Mechano-sensitive ion channels convert external mechanical forces into electrical and chemical signals in the cell. In the case of the TREK-1 channel, it is opened by membrane stretch and cell swelling, which results in outward rectifying potassium currents and shaping of the action potential. Reporting in the EMBO Journal, Chemin and colleagues found that phospholipids are important in this mechanical gating process.
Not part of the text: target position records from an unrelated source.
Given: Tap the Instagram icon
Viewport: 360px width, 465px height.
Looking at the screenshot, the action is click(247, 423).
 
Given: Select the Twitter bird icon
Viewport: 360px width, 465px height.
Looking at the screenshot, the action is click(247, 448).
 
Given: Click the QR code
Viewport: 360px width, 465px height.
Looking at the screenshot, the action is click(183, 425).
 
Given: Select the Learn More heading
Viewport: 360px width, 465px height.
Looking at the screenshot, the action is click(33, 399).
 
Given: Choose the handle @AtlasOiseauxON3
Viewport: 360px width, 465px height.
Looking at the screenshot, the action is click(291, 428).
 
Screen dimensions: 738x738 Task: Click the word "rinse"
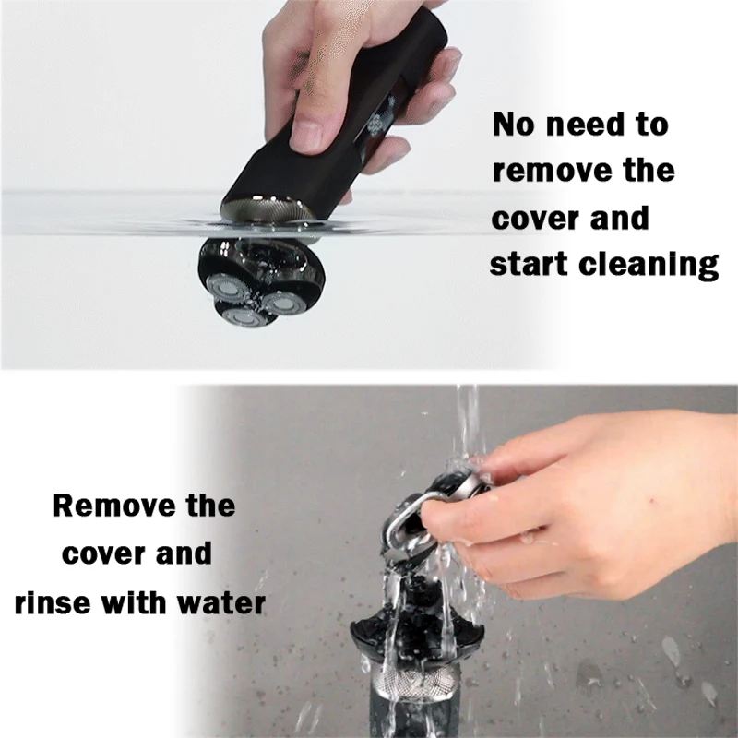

An artificial increase in the cytosolic concentration of phosphatidylinositol 4,5-bisphosphate (PIP2) — a component of membrane phospholipids — stimulates the activity of endogenous TREK-1 in cultured striatal neurons. This elevation in channel activity is also seen when the cytosol is acidified, and the effects of both PIP2 and low intracellular pH can be inhibited by the presence of positively charged intracellular molecules such as polylysine. The inhibitory effect of polylysine molecules is thought to be due to their interaction with the negative charges of membrane phospholipids, which prevents them from interacting electrostatically with specific positively charged segments in the channel protein.

The authors also show that PIP2 and acid can regulate the gating of TREK-1 in a cooperative manner: when TREK-1 is challenged with acid after addition of PIP2, it becomes 'locked' in a highly active form even after the cytosolic pH is returned to pH 7.2. The activity of the locked TREK-1 channel is high even at atmospheric pressure, and pressure stimulation produces only a modest further activating effect. TREK-1 activation becomes more resistant to membrane stretch in the presence of polylysine, which indicates that the cationic molecule interferes with the pressure-sensing process.

Which segment of the channel is responsible for PIP2 stimulation? The authors generated truncated, chimaeric and point mutations in TREK-1, and analysed the channel activity in cells that overexpressed the mutant proteins. They found that a protein segment of the cytosolic carboxy-terminal domain of TREK-1 is crucial for PIP2 stimulation. This region contains several positively charged resides that seem to be attractive candidates for binding to phospholipids. A systematic substitution of the positively charged amino acids by alanines, which are neutral, progressively leads to reduced TREK-1 stimulation by PIP2. The authors conclude that the cationic cluster is important for stimulation of TREK-1 by phospholipids.

Chemin and colleagues then reasoned that if this positively charged region of TREK-1 is to interact with phospholipids, it must be localized near the plasma membrane. To show this, they used a complementation yeast system, in which a mutant strain fails to grow at the non-permissive temperature of 37 °C unless it is rescued by the exogenously expressed amino-terminal fragment of hSOS, which lacks the membrane-targeting activity. As this fragment of hSOS is only functional when it gets to the plasma membrane, mutant yeast cells are not rescued unless hSOS is fused to another protein or protein segment that interacts with the plasma membrane. The authors show that the cytosolic cationic cluster of TREK-1 brought the hSOS fragment to the plasma membrane and allowed cell growth at 37 °C.

These findings have shed new light on the gating mechanism of the TREK channels, and might also have more general implications for other types of mechanically activated ion channel, as Hirono and colleagues recently suggested for the hair cell channel.